“Necessity is the mother of invention.” Plato
By Theresa McGregor
My grandfather was born in 1893 in Bronson, Michigan, a small town just west of I-69 at the Indiana border. He started and finished his formal education in a one-room schoolhouse which he left after the eighth grade. One of his first jobs was for the Lutz and Schram Pickle Company. This job required him to travel around the state. That’s how he met my grandmother who was from Swartz Creek, MI. Grandpa worked in the automotive industry in Flint, MI for most of the rest of his life. In the fifties, he worked for General Motors Institute conducting training seminars in Customer Relations for service personnel in GM dealerships.

This job required him to drive not just around Michigan, but around the whole country. These were the days before the interstate highway system, Holiday Inns and McDonald’s. It was the days of two-lane highways, one-lane bridges, and roadside picnic areas. He and my grandmother traveled around 46 of the then 48 states, spending a short time in each seminar town.

They stayed in small hotels and motels and sometimes had a room with a kitchenette. Of course, they did as much sightseeing as they could and left hundreds of pictures of the sights. If you spent time analyzing all the pictures and reading up on the history behind the buildings and statues, you would certainly run the American History category on Jeopardy. Grandma was easily the most photographed woman of the fifties.

After he retired, Grandpa spent most of his time reading the Great Books and writing about what he had read. As I was going through some of his papers, I came upon a typewritten sheet with strips of maps attached with a paper clip.

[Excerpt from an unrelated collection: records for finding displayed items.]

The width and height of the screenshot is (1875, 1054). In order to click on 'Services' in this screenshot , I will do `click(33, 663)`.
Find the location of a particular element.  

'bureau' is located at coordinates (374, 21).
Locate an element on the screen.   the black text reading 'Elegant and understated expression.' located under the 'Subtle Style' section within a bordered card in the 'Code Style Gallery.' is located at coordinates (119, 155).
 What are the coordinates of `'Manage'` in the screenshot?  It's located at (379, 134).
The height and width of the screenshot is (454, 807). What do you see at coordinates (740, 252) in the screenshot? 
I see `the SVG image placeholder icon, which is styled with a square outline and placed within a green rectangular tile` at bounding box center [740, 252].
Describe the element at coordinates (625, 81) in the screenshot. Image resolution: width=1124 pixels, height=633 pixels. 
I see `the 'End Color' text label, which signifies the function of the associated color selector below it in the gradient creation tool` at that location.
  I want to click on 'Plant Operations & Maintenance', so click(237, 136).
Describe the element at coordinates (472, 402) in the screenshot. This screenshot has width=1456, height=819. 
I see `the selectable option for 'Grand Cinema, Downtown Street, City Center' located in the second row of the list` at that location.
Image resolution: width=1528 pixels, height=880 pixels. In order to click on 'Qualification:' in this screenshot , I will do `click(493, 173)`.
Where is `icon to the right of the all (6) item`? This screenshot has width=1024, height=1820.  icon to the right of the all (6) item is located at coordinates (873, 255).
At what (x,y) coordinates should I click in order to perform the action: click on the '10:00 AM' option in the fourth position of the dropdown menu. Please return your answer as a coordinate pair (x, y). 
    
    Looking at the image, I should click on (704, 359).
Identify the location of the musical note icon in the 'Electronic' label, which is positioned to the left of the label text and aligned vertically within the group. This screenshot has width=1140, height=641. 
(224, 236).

The paper was a description of a system he called Roll-a-Trip. He proposed cutting out the route in a one-inch strip. He would mount two spools across from each other on the steering wheel, wind the map strip around the left spool and stretch it under a magnifying glass to the right spool. As he traveled a certain number of miles, he would wind the map one inch. He would always have the 50 square miles of the road he was on right in front of him. He could keep track of where he was going without having to keep looking at a huge map. Rhode Island, the smallest state covered an area of over 1200 square miles while Texas, the largest state covered over 200,000 square miles. He described how he could mount a flashlight for night reading and how he could write names of hotels and restaurants on the map.
Suddenly, it came to me “Grandpa invented GPS!”

My amazement lasted about one day. At the time, I was planning a trip to England and Wales. One of our stops was going to be Hay-on-Wye, a town widely recognized as the used book capital of Britain. I was browsing the internet for used bookstores when I came upon “Mostly Maps”, a store selling antique maps and prints. Browsing through the maps available for sale, I came across an odd-looking one. It was a series of scrolls that depicted portions of a road with various landmarks on it. It was a ‘strip map’ from the early 1700s used by stagecoach drivers and it was the map of the journey from Welshpool to Caernarvon. Welshpool just happened to be on our itinerary.
Grandpa had not invented GPS after all. He was just channeling a 16th-century stagecoach driver. All the old saws flooded into my mind. “Great minds think alike”. “There is nothing new under the sun”. “Necessity is the mother of invention|. And, as Isaac Newton said, “If I see further, it is because I stand on the shoulders of giants.